The Little Rock-based health providers said they will use the money to lay the foundation for a new treatment that could transform the quality of life for children with lymphatic malformations that often cause breathing and feeding difficulties, pain, infections, and disfigurement.

Dr. Graham Strub, a pediatric head and neck surgeon at Arkansas Chiidren’s who also teaches at UAMS, will lead the research team during the five-year study. Strub and his team have been collecting tissue and blood from lymphatic malformation patients intending to develop new treatments to reverse their growth and improve their quality of life.
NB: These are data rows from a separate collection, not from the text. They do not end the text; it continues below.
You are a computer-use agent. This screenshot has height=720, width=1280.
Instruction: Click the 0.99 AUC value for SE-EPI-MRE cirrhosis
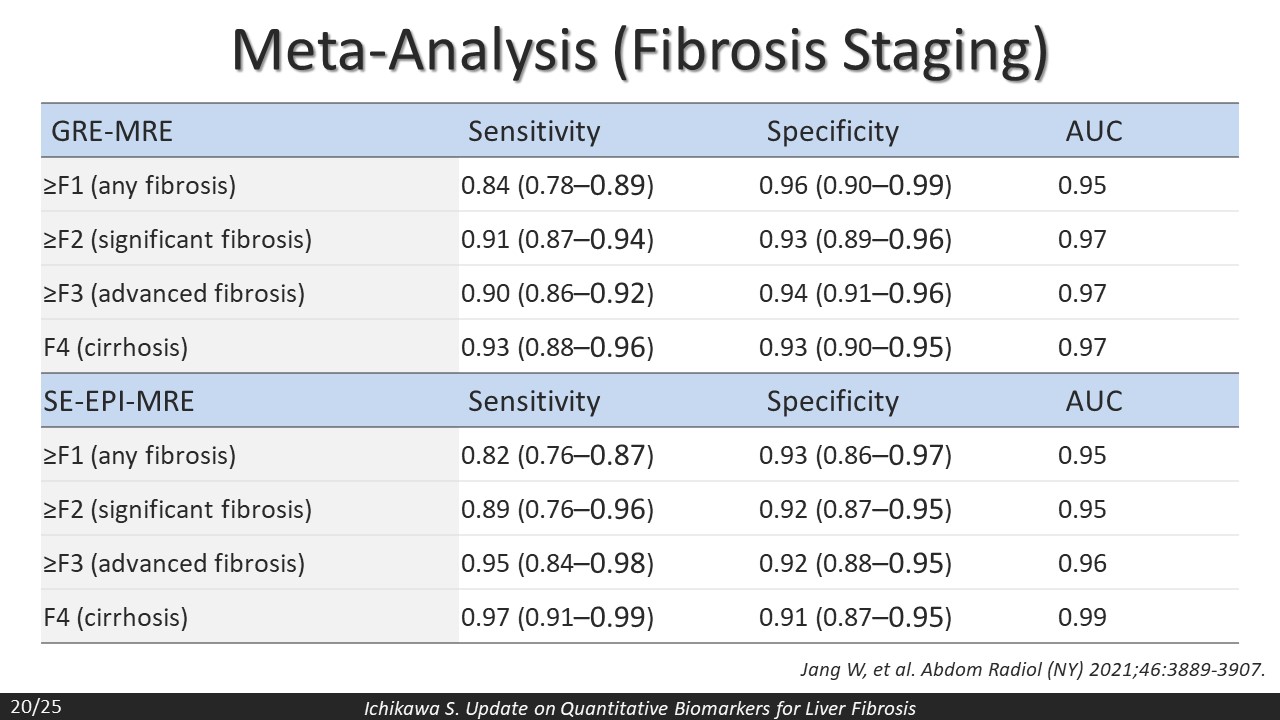click(x=1082, y=617)
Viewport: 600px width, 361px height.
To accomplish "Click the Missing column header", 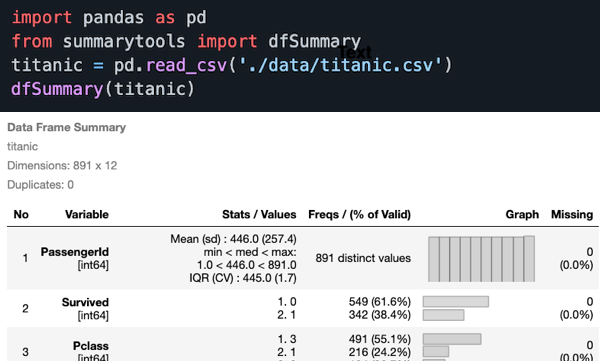I will click(572, 214).
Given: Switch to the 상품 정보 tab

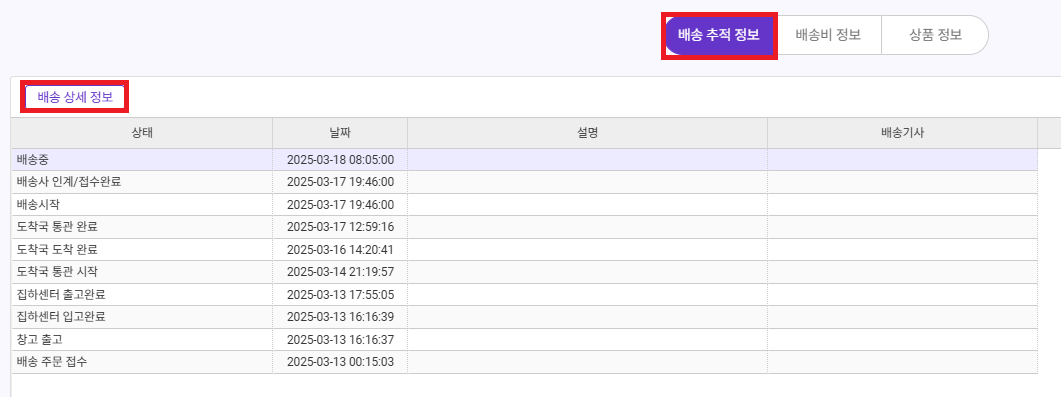Looking at the screenshot, I should click(x=935, y=35).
Strub’s team discovered the abnormal expression of several genes that appear to drive lymphatic malformation growth. The team seeks to understand molecular changes that contribute to normal development and disease.
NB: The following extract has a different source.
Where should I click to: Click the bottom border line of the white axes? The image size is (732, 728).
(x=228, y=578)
Collaborating with Dr. Robert Griffin, a professor of radiation oncology at UAMS, they will study how microRNAs, which are small molecules that silence the expression of specific genes, can reverse this abnormal gene expression.

“Current treatments for lymphatic malformations have many limitations and often require multiple interventions over a long period of time,” Dr. Strub said. “The development of transdermal microRNA therapeutics that silence the genes responsible for lymphatic malformation growth could significantly improve the quality of life of these children.”